## [RECORDS SHOWN]
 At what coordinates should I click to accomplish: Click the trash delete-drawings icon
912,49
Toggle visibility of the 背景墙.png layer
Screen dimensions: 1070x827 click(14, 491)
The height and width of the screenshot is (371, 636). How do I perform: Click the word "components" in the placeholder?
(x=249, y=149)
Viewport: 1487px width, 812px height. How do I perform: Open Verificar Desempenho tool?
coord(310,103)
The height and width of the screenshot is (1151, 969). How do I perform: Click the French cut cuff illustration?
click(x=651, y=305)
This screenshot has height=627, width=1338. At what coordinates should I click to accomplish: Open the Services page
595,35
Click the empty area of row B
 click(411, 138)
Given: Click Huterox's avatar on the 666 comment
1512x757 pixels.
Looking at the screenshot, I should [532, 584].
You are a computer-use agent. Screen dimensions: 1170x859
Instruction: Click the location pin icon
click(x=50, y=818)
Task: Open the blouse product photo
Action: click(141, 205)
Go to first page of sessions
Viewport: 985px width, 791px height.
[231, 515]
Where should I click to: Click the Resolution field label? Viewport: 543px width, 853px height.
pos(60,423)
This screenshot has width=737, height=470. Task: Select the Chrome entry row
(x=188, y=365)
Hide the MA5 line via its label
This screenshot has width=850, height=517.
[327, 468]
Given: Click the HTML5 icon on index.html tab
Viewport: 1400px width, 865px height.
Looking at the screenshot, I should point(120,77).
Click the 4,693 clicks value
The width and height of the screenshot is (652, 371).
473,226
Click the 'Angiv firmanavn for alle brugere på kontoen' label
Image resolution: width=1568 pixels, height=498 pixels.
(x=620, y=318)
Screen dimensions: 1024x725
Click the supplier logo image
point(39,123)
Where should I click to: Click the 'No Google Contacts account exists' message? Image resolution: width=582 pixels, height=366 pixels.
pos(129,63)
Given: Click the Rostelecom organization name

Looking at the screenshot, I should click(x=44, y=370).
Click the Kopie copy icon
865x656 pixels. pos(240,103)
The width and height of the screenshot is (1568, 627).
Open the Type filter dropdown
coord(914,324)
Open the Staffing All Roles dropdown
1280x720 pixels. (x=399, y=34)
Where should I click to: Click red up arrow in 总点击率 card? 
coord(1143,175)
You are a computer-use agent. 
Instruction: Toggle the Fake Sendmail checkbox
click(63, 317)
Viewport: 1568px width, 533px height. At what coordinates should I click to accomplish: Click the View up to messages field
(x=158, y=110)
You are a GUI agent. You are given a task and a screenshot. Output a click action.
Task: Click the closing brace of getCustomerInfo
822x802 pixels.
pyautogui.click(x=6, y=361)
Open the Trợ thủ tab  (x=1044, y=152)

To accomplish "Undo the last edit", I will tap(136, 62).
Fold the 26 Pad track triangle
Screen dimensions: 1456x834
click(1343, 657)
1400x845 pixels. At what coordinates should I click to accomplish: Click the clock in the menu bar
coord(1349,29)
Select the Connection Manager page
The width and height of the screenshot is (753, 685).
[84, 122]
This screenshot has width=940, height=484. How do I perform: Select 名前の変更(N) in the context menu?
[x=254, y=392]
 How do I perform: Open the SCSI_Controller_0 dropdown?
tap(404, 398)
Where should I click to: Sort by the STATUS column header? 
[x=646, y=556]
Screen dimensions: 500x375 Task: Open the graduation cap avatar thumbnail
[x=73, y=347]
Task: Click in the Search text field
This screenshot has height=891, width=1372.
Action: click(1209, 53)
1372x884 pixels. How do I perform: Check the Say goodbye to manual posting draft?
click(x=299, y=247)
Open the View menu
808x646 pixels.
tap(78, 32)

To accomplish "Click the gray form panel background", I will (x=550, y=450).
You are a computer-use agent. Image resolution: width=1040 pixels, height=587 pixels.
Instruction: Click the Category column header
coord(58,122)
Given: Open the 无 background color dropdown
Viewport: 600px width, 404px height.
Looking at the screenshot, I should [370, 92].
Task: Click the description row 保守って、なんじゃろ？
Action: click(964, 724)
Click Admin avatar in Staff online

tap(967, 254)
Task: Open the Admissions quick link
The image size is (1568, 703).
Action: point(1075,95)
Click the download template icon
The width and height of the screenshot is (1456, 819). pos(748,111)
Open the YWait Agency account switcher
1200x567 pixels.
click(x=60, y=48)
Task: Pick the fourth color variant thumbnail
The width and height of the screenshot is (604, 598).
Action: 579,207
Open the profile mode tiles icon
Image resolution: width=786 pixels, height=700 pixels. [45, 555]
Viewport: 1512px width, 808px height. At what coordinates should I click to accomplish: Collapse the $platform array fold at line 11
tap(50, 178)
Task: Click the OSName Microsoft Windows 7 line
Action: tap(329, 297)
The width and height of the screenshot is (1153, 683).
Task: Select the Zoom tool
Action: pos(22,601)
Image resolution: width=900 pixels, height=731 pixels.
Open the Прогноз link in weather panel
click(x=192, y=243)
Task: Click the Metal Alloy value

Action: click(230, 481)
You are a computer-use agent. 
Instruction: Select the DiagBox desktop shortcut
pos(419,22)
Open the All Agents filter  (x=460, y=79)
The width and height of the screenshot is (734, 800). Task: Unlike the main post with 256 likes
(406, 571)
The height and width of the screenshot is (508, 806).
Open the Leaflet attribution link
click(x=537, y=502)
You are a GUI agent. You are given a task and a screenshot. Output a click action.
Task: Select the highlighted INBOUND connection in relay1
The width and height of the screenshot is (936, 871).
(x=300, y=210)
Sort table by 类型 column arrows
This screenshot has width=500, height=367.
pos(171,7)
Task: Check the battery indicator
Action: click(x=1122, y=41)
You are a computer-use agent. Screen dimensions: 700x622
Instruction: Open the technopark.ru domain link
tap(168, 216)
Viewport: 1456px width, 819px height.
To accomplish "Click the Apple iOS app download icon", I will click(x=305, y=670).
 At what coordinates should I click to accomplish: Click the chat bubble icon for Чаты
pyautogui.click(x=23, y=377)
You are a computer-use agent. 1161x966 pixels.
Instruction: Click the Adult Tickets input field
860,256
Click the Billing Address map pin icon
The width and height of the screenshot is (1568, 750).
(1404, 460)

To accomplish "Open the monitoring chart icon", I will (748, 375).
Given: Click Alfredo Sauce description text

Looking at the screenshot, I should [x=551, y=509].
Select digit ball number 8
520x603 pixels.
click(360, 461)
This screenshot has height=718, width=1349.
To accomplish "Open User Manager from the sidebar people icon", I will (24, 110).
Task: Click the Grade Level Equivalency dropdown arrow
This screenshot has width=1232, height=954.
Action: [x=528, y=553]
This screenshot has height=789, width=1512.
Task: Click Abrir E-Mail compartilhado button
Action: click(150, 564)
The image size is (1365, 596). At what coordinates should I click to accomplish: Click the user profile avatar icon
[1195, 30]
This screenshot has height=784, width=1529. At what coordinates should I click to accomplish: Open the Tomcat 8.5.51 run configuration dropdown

## [EXERCISE]
Copy out the lines of the records above exactly as they appear, starting with the line that contains "Select digit ball number 8" and continuing through the last line of the records, both ends included.

## [RESULT OF THIS EXERCISE]
Select digit ball number 8
520x603 pixels.
click(360, 461)
This screenshot has height=718, width=1349.
To accomplish "Open User Manager from the sidebar people icon", I will (24, 110).
Task: Click the Grade Level Equivalency dropdown arrow
This screenshot has width=1232, height=954.
Action: [x=528, y=553]
This screenshot has height=789, width=1512.
Task: Click Abrir E-Mail compartilhado button
Action: click(150, 564)
The image size is (1365, 596). At what coordinates should I click to accomplish: Click the user profile avatar icon
[1195, 30]
This screenshot has height=784, width=1529. At what coordinates should I click to accomplish: Open the Tomcat 8.5.51 run configuration dropdown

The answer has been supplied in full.